With this in mind, we are quite focused on helping the design team to achieve design resonance, and the sense of spiritual satisfaction provided by a building that is designed with user measurement to determine the emotional attachment the user will have to the new building.
We provide POP Visual Jury measurement of a universe of examples of any building type, and further Visual Juries as the design team continues onto early schematic design.
Design aesthetics can be measured subjectively, and we can know with certainty what design solutions the user will find most resonant. Yet this very important step is seldom used on real projects, no matter how large or how important.
The device on the right is a perceptual demonstration viewer to show how our vision is altered by age, by visual diseases and by lighting level. It is part of our award winning standards development of building performance standards (including lighting,daylighting, glare, colors and patterns) for 90 year old users with dementia.
Orfield Open Plan Laboratory – RASTI/STI Testing
Specialties. We can measure design success by measuring user response, and this can be done on a large scale, such as building facades, or on a smaller scale, such as interiors or workstations. It can even be done on design colors and finishes, as these seemingly small decisions can have a major impact, as our research has shown.

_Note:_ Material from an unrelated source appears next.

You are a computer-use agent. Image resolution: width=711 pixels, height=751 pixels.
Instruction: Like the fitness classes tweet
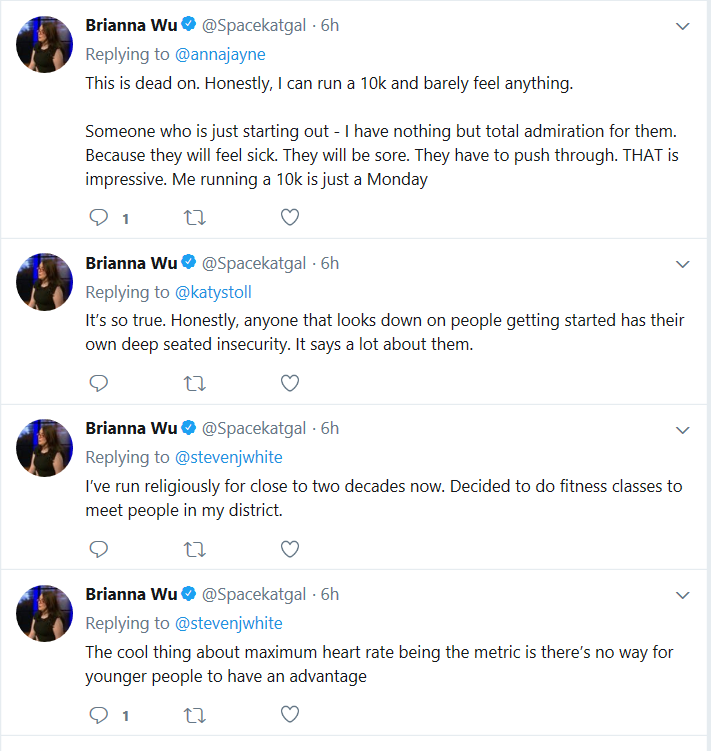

In our OPWG Open Plan Laboratory, we can install ceilings, floors, wall materials, furniture systems, and lighting, and we have audio simulations of speech babble, HVAC, sound masking and other signals. We also have multiple systems for measuring STI and RASTI, for speech privacy. This lab can be programmed to simulate any open plan configuration and system use, so that performance can be demonstrated for the user prior to acceptance, as most users find that after a listening test, they usually decide to increase the quality of privacy.
Orfield Acoustic Simulation Lab
Philosophy. We believe that buildings are for users, and if the user is not included in the process, in terms of measurement, there will be no predictability in terms of response to the final design. For this reason, when we moved into our new lab in 1990, we decided to develop many facilities for demonstration, so that we could reduce our discussions explaining the sciences, and we could simple demonstrate the perceptual effects of design.
Our Acoustic Simulation Lab was featured in Sound & Communication Magazine, and in the Minneapolis Star/Tribune in 1991, when we designed it under contract to Yamaha Pro Audio for use in demonstrating environments for concert pianos in NYC. At the time, we decided to build the same facility in our labs to simulate architectural acoustic design changes before there was software available for that purpose. Now the ASL is used for background noise investigations, directional sound studies and other similar research studies.
Summary. Measuring users is the only primary measurement that can be done in architecture. Measuring environments (acoustics, lighting, daylighting, thermal comfort, indoor air quality) are only meaningful when we know what values users want.
An example of this was the RASTI speech intelligibility testing system designed in Denmark by B&K.
The STI was introduced by Tammo Houtgast and Herman Steeneken in 1971, and was accepted by Acoustical Society of America in 1980. In about 1985, the RASTI (Rapid Speech Transmission Index) was introduced by Bruel and Kjaer in Denmark to speed up architectural speech intelligibility measurement. Orfield Labs was the first North American firm to acquire a RASTI system that year, as part of our long history of measuring analytical and subjective speech intelligibility.